What appealed at the time was WindowMaker's visually clean design, its
ease of configuration, its speed, the ease with which it aquires a
hand-in-glove familiarity, and its stability (I've had sessions open for
months at a time). What the years have shown
is that as it's evolving toward an ideal, its an interface which doesn't
throw you a new learning curve every year or two.

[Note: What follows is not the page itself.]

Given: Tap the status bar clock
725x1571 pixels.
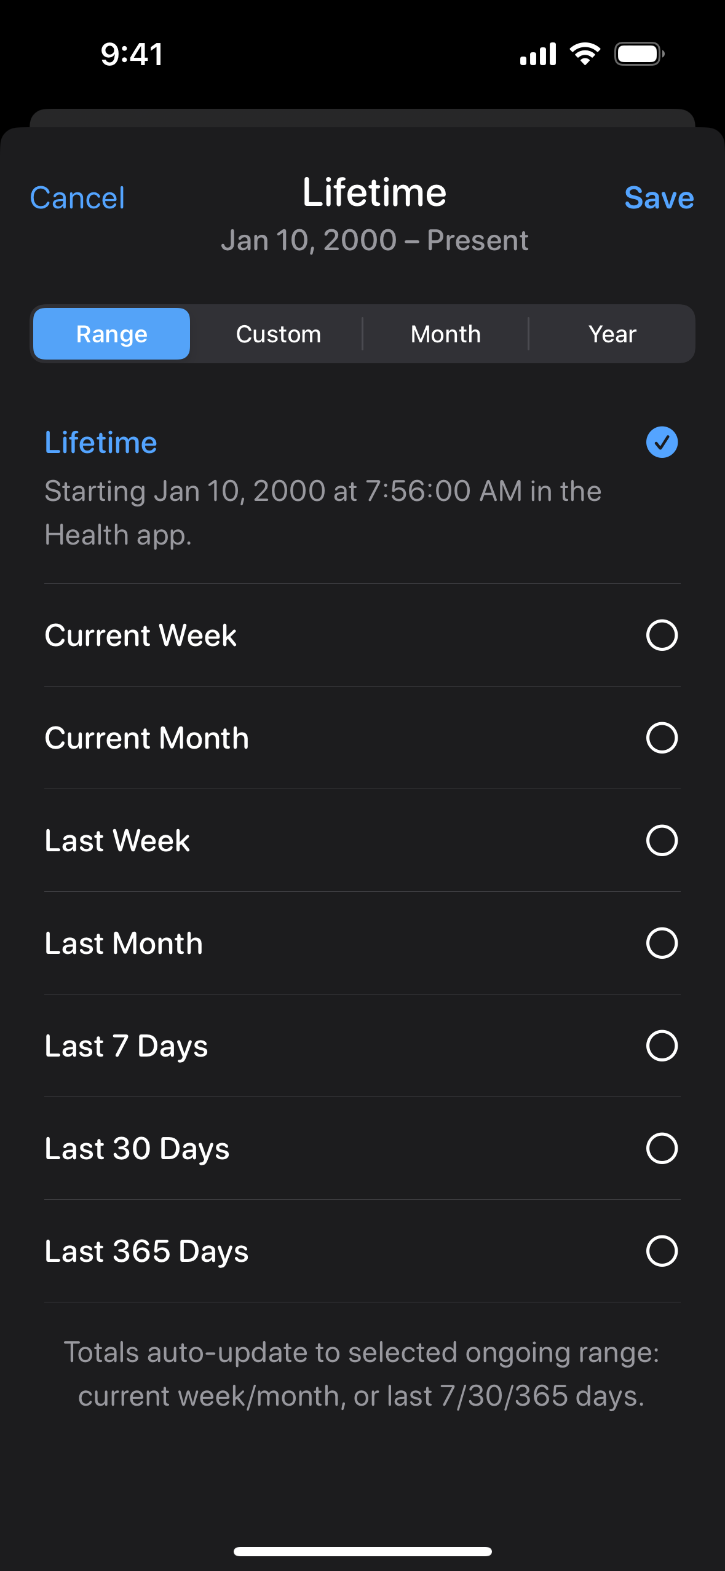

For configurability: the Dock and Clip can be augmented by merely
dragging an icon or applet onto them (every other dock seems clumsy by
comparison). There's a GUI configuration tool (WPrefs) which accesses
most of the remaining configurable features. The menu tool allows ready
definition of hotkeys for apps (KDE has similar functionality but
accessign it is much more clumsy), there's also an interface for binding
hotkeys to various window actions. As a result my core apps (terminal,
mail, web browser, root shell) are a keypress away, as are core
navigation and configuration keys (app and workspace switching, window
resize, maximize vertically (I live for this), minimize, kill, etc.).
While default bindings aren't quite precisely right, it's trivial to make
things so in a few seconds (or less if you keep a copy of
~/GNUStep/Default/ stashed for deployment on new systems). Config files
are readily hand-edited, in a Lisp-y format.
Visually, what I most appreciate about WindowMaker is that it just
blends into the background. GreyBlue tile theme and Blue solid
background give a distraction-free environment.
Hand-in-glove: pinnable menus, particularly the windowlist (when I
last tried out KDE several months ago this finally drove me back to
WindowMaker), the keybindings mentioned above, and the ease with which
the root menu can be made to include both specifically configured items
plus the standard Debian (or Ubuntu) system menus is wonderful. The
ability to set specific window attributes (always on top/bottom,
omnipresent, and additional attributes) rocks.
While development hasn't progressed much in the past several years,
the environment is very nearly feature-complete. It's the most stable
desktop I've used (and I've used many), and it's the desktop I've used
for a longer period of time than any other. What's particularly
interesting is to note what WindowMaker gets right that other, newer
desktops fail at, notably GNOME and KDE, but even the OS X Aqua interface
(I ran screaming from it), which borrows (and steals) from the original
NeXT interface strongly, but retains very little of its configurability.
I'm not a total bigot (parts are missing), and also point folks to
tabbed WMs (ion, pwm), minimalist ones for the hard-core anti-ratistas,
((v)twm, fvwm), the boxes (flux, open, black), KDE (not a bad environment
all told) and XFCE4 (particularly for newbies). GNOME
has its own well-established failings.